= Esercizi =
1: In quale notte dichiara di scrivere chi firma il testo sul silenzio in Parlamento?
2: Traduci in inglese questa frase del testo sul silenzio in Parlamento: "L’unico commento possibile è il silenzio."
3: Riprendi il testo sul silenzio in Parlamento dal punto in cui si interrompe e proseguilo.

= Testo citato =
═══

Dopo la seduta del Senato dedicata al voto di fiducia, dopo tutto ciò che l’ha preceduta, dopo tutto ciò che si è scritto, dopo i commenti del dopo, a Porta a Porta e dopo Porta a Porta, proprio non me la sento di commentare, scrivere o parlare. Nemmeno di suonare un campanello. Non vorrei avere la tromba più squillante, la voce di Pavarotti, il campanon del Dom, il rombo del cannon: non perché non basterebbero (e non basterebbero davvero a soverchiare l’insulso chiacchiericcio degli interpreti di questa farsa) ma solo perché il miglior commento è il silenzio. Amiche e amici che leggerete sabato queste righe, magari allora avrete capito tutto; qualcuno vi avrà spiegato, vi avrà convinte e convinti, oppure come al Var del rigore ciascuno resterà convinto del proprio giudizio, anche dopo aver rivisto il video dell’assemblea senatoriale.
L’unico commento possibile è il silenzio. Non quello del no comment (chi lo ha inventato? Montanelli lo avrebbe attribuito sicuramente a Churchill, come tanti detti astrusi che invece erano suoi); ma proprio quel tipo di silenzio che non è nemmeno il rifiuto della parola. È la premessa della parola, l’assenza che rende possibile la Presenza, l’ex nihilo che viene prima della Creazione e di ogni creazione.
Si chiama Parlamento, ma dovrebbe esserci un modo per ricordare a chi ne fa parte, a chi ne rilancia le parole, i suoni, i contenuti, che ogni messaggio dovrebbe essere preceduto accompagnato e seguito da quel silenzio che rende possibile l’ascolto.
Questa notte di martedì 19 gennaio in cui scrivo, dopo aver invano tentato di ascoltare, dopo aver pregato anche Desti e Conformi di rispettare il silenzio, non farò nient’altro che l’apologia del silenzio.
Nemmeno in altri tempi, che alcuni definiscono migliori, il Parlamento brillò per capacità di evocare questo tipo di silenzio, l’attenzione che prepara e realizza l’ascolto. Ricordo solo qualche episodio, qualche raro momento.
Nel 1976 all’inizio della legislatura l’elezione del comunista Ingrao a Presidente della Camera anche con i voti dei democristiani e al Senato del democristiano Fanfani con i voti dei comunisti, viatico silenzioso alla creazione del ‘governo di solidarietà nazionale’ o ‘della non sfiducia’, una forma di silenzio di forze politiche che, benché fortemente e motivatamente avverse, seppero davvero guardare alle superiori necessità della Nazione. A chi volesse giustificare con quel precedente l’attuale espediente politico, sono costretto a far notare che invece ne è l’esatto contrario, negli scopi e nello stile.

═══

= Dati di origine =
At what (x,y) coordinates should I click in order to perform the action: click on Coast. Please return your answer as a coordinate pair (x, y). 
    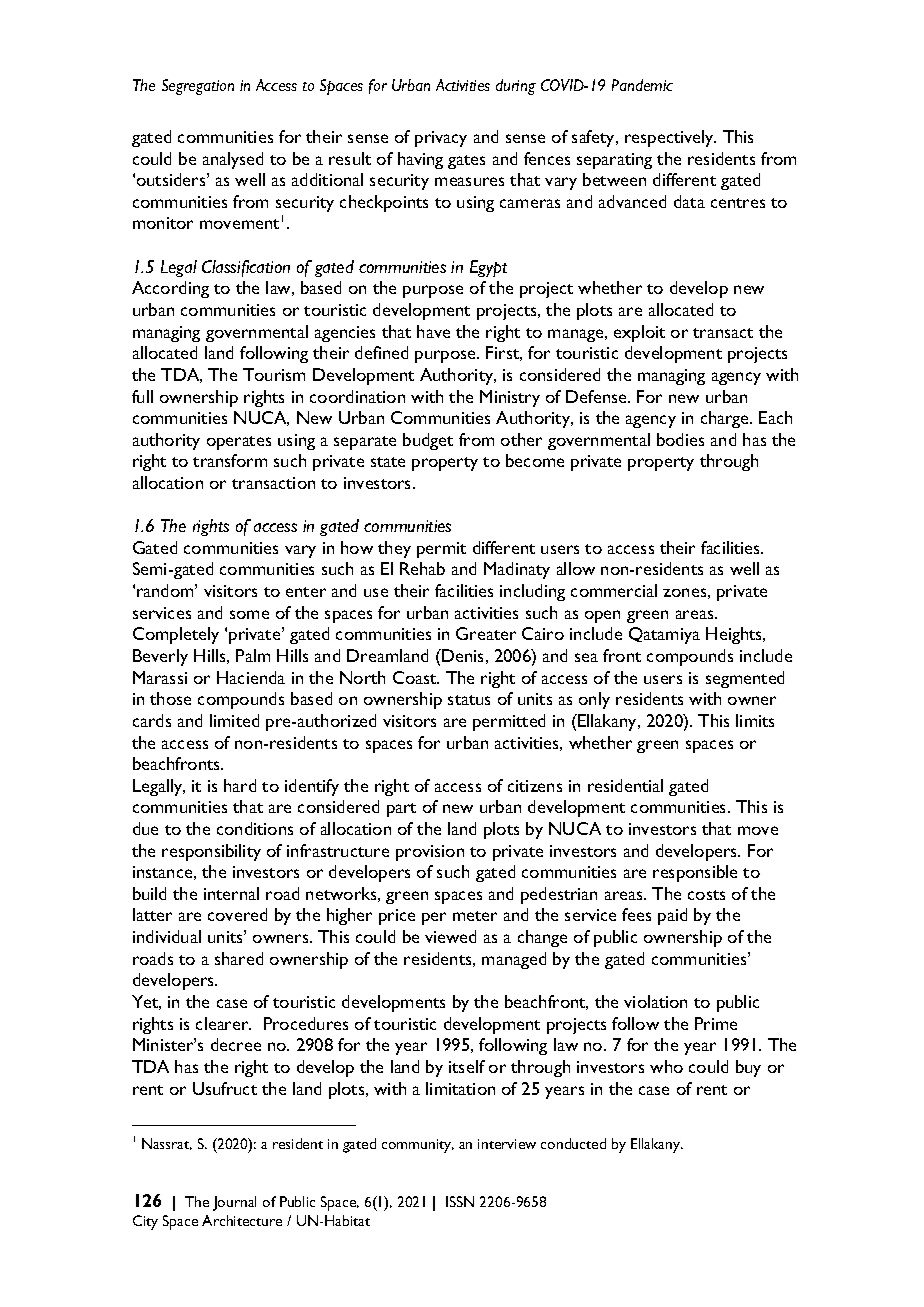
    Looking at the image, I should click on (416, 677).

═══

= Soluzioni =
1: Nella notte di martedì 19 gennaio.

2: The only possible comment is silence.

3:
Un altro esempio. Nel marzo 1978, la notizia del rapimento di Moro e cinquanta giorni dopo quella della sua morte: due minuscole isole di silenzio nel caos delle interpretazioni e delle accuse reciproche. Poi, non ricordo nulla di significativo, fino al Venerdì Santo di Papa Francesco, nel silenzio, non nel deserto, di piazza San Pietro. Silenzio, non deserto, ricco di una Presenza di domanda e di ascolto.
Ma cos’è questo silenzio? L’irraggiungibile al di là della siepe dell’essere? “sovrumani Silenzi, e profondissima quïete” o solo il “Silenzio fuori ordinanza”, suonato magari in teatro e non davanti a Redipuglia o al Milite Ignoto. Il comando della maestra alla classe vociante o il frusciare del vento e lo scalpiccio dei passi nel chiostro benedettino che si fanno già preghiera fin dall’affrettarsi verso la cappella?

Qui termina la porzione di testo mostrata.